Look below for the line containing "Viewport: 876px width, 430px height."; from there through the line containing "Given: Click the 10 km label on top profile", both lines included, please set down each line exactly and nothing else.

====== INPUT

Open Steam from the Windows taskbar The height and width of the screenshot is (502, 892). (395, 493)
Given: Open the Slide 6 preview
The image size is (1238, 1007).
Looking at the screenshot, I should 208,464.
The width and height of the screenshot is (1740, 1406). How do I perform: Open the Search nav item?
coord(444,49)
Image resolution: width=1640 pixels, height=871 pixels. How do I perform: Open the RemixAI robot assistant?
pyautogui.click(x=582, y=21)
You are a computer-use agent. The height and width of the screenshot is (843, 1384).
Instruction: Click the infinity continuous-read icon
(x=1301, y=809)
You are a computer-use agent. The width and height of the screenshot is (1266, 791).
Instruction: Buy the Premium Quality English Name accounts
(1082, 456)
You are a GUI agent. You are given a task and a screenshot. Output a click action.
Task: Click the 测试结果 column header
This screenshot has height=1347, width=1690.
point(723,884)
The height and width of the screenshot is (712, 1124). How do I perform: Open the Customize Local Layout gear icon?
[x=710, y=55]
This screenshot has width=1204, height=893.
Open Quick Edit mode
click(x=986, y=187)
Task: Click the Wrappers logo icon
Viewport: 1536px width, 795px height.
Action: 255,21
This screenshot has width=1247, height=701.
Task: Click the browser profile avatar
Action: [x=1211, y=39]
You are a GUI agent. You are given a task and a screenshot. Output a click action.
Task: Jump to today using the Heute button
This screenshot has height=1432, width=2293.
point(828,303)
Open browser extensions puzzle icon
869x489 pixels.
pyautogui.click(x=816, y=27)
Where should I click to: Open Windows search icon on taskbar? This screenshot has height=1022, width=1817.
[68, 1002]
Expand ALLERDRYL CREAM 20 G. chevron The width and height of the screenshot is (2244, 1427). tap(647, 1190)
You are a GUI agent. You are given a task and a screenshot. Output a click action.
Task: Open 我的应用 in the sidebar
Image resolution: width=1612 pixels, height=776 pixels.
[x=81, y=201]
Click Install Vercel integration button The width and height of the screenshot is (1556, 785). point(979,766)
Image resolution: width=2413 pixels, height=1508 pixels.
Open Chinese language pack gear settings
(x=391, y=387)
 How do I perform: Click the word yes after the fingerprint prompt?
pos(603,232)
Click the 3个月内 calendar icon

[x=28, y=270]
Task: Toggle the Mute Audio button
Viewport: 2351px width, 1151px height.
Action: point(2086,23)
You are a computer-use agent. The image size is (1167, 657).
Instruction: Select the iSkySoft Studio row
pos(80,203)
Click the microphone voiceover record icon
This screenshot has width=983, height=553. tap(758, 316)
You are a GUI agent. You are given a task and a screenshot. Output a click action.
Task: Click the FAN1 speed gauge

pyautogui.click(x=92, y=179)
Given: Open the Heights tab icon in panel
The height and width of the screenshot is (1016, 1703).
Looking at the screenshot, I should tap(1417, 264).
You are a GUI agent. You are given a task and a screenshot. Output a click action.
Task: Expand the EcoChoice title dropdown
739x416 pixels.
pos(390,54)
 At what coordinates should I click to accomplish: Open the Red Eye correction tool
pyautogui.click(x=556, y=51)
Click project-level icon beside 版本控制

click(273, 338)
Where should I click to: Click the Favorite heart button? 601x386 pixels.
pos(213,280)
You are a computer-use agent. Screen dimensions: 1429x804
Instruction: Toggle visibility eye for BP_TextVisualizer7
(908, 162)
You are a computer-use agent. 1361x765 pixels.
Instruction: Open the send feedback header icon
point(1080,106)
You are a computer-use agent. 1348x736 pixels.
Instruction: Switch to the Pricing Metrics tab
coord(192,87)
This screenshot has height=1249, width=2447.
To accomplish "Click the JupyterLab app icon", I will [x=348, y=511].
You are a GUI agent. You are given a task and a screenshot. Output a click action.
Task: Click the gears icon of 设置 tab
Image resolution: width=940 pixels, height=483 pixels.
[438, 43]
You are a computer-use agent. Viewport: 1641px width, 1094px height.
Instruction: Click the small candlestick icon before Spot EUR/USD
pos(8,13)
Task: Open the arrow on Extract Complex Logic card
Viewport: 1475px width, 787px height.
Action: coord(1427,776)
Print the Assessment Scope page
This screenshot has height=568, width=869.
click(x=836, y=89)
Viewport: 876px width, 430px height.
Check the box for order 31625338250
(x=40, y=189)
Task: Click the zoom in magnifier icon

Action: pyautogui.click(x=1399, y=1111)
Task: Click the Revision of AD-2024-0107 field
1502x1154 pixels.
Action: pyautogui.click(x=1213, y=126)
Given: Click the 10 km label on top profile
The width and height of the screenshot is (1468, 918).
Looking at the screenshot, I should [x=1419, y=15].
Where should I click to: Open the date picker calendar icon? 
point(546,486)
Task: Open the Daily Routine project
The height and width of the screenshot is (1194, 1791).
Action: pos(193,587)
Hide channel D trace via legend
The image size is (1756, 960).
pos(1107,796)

============

COMPLETED TASK:
Viewport: 876px width, 430px height.
Check the box for order 31625338250
(x=40, y=189)
Task: Click the zoom in magnifier icon

Action: pyautogui.click(x=1399, y=1111)
Task: Click the Revision of AD-2024-0107 field
1502x1154 pixels.
Action: pyautogui.click(x=1213, y=126)
Given: Click the 10 km label on top profile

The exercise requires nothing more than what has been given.